_What the exercise asks_
Scan the entries for "computer". Every line that holds it is to be copied.

Records Block Start

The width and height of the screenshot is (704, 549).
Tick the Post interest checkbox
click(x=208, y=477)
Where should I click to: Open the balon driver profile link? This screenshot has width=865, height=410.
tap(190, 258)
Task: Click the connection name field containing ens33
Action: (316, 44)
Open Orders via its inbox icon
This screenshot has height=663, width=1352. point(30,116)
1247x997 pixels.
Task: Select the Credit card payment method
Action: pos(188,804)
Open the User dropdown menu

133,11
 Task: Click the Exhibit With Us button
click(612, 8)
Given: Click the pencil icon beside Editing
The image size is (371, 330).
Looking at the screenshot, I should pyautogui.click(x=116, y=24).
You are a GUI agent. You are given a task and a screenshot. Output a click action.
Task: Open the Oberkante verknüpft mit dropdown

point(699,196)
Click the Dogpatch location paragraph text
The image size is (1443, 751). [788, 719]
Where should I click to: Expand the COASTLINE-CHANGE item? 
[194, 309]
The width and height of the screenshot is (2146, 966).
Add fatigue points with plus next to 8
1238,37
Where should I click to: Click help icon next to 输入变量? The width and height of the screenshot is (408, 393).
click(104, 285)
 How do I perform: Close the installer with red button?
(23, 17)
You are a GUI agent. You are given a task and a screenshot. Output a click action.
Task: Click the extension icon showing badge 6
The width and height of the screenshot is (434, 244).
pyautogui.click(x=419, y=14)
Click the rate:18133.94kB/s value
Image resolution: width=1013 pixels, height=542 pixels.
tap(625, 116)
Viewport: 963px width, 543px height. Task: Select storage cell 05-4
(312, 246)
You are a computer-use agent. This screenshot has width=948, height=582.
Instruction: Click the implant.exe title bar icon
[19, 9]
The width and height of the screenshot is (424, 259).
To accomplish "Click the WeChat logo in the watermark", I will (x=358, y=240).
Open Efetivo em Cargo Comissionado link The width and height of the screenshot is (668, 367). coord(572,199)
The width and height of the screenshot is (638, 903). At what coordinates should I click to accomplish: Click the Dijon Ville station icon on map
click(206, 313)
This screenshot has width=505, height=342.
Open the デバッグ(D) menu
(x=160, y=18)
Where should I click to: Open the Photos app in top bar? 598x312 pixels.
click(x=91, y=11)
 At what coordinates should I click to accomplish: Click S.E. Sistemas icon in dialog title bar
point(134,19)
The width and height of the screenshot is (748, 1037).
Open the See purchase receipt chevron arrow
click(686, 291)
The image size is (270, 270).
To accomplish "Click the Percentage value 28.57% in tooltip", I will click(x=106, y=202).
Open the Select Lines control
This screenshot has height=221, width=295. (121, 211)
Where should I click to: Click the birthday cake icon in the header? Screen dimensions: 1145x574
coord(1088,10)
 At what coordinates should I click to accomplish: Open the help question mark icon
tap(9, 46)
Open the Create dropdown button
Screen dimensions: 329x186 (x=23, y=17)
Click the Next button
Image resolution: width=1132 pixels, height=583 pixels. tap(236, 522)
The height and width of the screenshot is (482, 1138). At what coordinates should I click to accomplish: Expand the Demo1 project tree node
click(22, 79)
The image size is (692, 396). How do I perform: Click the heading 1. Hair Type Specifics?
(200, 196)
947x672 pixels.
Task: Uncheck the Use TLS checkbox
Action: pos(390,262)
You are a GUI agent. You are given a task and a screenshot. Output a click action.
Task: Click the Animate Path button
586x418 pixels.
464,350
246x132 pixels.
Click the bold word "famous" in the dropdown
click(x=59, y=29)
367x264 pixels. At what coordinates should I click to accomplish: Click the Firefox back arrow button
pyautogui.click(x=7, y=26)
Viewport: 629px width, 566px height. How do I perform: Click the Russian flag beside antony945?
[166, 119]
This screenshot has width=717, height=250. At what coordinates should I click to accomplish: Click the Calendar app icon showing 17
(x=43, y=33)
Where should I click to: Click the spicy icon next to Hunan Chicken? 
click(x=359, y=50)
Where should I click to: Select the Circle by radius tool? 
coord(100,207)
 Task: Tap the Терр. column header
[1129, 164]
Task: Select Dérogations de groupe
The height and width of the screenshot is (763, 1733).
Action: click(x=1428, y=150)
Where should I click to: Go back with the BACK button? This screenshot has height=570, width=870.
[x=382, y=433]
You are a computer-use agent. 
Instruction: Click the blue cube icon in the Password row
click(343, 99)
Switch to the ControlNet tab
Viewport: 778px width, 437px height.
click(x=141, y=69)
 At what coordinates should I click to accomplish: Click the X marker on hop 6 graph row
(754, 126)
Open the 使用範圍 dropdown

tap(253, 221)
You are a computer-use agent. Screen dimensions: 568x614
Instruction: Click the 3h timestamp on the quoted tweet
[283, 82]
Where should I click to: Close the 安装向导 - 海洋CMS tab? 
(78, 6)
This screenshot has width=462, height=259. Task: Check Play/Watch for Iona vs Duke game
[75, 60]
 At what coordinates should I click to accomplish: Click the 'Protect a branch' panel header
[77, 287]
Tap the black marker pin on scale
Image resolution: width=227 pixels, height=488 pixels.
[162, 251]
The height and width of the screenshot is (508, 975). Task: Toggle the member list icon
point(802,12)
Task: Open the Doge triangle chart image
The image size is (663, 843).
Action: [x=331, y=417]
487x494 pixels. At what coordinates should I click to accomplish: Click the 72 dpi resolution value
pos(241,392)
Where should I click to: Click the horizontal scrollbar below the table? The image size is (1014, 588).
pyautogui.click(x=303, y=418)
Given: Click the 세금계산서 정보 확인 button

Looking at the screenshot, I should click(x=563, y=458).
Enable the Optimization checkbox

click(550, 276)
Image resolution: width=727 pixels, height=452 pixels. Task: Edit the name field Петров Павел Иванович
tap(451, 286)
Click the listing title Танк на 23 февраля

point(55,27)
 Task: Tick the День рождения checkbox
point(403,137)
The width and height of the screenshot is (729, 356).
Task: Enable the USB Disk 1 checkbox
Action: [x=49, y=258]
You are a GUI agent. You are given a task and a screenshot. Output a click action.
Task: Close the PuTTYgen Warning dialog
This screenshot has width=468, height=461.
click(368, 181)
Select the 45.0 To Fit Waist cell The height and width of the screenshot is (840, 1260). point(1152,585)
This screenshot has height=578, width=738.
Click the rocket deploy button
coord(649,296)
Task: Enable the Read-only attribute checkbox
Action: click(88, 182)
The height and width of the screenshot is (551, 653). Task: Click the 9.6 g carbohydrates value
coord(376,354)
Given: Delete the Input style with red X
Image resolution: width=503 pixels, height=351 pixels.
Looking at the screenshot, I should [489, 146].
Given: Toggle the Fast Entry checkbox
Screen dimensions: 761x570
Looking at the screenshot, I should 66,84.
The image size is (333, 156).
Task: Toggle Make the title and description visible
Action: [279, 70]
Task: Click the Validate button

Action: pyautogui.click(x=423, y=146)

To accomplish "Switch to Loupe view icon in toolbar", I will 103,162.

Records Block End

_Task solution_
You are a computer-use agent. This screenshot has width=948, height=582.
You are a computer-use agent. 
You are a computer-use agent. Screen dimensions: 568x614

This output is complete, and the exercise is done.